I apologize for not having blogged last week! Last week was Winter Break and although I decided to stay in Berlin, it was one of the busiest weeks I’ve had up ’til this point.

Before I continue: Happy Lunar New Year, everyone! The start of it was last week, but I had forgotten about it until a friend of mine brought this to my attention. Happy Year of the Rabbit/Cat! This is my zodiac year (the zodiac cycle is every 12 years), which makes it even more pathetic that I had forgotten about the Lunar New Year. For those of you who are not familiar with my family’s traditions: the Lunar New Year is my family’s version of Christmas. And as much as my distant relatives in Berlin cannot understand this, I am absolutely not lonely nor am I missing my family terribly during this time. I think I’ll be ok.

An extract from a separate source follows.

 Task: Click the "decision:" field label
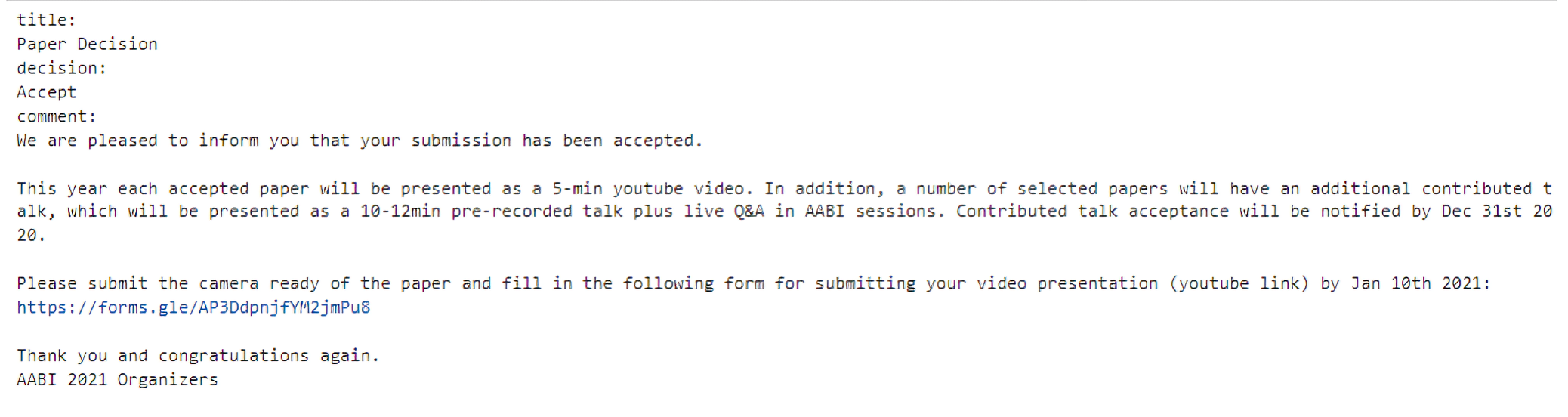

(Inside the cupola of the Reichstag taken in October 2008.)

Fun, superstitious fact pertaining to the Lunar New Year: my Mom once told me that if it’s your zodiac year, it’s bad luck to be far from home regardless of the reason. I think it stretches back to the days when one always lived in the same village/town/city as one’s relatives from the time of birth until death. My Mom told me this the last Year of the Dog (I don’t remember which year, sorry). My Dad was contemplating flying to Vietnam to spend time with my Grandmother because everyone thought she would pass away that year. My Mom was worried that he had to travel so far during his zodiac year and explained the significance to me. Hhhmmm…I just realized something. My Dad was originally born in Vietnam. Technically, he would be traveling “back home” if that had been the case. Is bad luck still involved?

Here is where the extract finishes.